- **Task directions**
Copy everything from the line containing "The height and width of the screenshot is (600, 800)." down to the end of the entries, requests included, and shift each coordinate in the answers by adding 109 to it.

- **Source records**
──────

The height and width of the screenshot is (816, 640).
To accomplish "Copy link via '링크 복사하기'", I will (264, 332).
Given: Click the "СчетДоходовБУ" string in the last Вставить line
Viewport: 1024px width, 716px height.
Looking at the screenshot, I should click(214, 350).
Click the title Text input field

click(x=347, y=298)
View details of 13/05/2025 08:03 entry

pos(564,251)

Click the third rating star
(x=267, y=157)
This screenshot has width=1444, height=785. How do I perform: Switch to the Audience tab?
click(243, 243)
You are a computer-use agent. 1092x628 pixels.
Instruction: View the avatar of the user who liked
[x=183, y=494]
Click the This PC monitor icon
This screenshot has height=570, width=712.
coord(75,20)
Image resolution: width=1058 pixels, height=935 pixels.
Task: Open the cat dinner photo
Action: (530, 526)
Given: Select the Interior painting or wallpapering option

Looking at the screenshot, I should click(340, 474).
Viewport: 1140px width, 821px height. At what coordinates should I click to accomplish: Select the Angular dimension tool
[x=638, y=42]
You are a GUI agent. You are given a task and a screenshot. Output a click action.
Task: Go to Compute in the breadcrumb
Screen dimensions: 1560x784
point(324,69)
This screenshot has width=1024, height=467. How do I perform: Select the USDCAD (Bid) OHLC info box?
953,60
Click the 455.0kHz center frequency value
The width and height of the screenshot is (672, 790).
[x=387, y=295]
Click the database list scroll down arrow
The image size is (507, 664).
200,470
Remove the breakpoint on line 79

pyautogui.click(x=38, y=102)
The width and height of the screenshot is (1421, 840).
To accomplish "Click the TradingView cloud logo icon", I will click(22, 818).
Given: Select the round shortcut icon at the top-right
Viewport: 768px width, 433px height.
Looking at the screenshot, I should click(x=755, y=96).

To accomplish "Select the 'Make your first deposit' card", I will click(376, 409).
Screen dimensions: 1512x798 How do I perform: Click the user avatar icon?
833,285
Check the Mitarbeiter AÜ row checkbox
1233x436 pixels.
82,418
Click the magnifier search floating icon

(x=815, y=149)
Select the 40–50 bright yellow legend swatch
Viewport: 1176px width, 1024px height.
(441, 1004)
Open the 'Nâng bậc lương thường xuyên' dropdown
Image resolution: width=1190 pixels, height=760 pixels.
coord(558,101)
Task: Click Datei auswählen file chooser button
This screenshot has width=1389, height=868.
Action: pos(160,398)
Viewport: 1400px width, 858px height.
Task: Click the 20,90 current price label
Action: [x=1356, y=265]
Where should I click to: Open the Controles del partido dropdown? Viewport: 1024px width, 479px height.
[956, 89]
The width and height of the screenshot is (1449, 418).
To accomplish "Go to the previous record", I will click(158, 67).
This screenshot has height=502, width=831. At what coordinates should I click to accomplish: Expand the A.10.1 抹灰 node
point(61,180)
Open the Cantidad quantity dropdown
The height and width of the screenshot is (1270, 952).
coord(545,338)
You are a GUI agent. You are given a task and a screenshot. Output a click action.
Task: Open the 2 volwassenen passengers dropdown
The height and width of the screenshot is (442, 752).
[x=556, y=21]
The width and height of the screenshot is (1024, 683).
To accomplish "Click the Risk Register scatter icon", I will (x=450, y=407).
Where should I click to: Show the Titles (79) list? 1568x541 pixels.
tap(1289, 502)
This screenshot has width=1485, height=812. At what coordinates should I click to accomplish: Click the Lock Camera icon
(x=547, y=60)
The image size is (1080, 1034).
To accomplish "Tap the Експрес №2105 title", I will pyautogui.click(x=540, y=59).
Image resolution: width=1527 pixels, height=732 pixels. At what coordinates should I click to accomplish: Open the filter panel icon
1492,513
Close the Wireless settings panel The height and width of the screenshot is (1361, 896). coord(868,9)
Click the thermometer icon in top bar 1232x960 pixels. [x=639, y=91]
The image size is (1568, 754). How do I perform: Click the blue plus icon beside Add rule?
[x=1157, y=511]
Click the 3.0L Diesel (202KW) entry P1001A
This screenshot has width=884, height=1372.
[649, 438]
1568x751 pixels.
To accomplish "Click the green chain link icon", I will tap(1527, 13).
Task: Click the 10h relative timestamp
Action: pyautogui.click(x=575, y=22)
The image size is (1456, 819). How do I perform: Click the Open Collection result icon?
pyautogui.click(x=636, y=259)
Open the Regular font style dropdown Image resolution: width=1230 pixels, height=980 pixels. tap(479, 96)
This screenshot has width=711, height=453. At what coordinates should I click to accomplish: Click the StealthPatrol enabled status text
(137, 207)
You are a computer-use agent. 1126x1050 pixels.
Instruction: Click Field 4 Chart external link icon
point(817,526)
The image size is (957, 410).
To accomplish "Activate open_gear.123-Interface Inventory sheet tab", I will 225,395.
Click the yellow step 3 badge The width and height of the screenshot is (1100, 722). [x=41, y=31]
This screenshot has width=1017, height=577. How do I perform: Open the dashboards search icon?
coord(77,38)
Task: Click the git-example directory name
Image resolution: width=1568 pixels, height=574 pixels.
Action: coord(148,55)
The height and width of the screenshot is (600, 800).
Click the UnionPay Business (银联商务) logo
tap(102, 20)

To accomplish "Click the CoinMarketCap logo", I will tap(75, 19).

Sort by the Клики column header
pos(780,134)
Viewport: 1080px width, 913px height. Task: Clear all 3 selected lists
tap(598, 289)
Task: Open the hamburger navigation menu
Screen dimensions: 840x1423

──────

- **Worked solution**
The height and width of the screenshot is (600, 800).
Click the UnionPay Business (银联商务) logo
tap(211, 129)

To accomplish "Click the CoinMarketCap logo", I will tap(184, 128).

Sort by the Клики column header
pos(889,243)
Viewport: 1080px width, 913px height. Task: Clear all 3 selected lists
tap(707, 398)
Task: Open the hamburger navigation menu
Screen dimensions: 840x1423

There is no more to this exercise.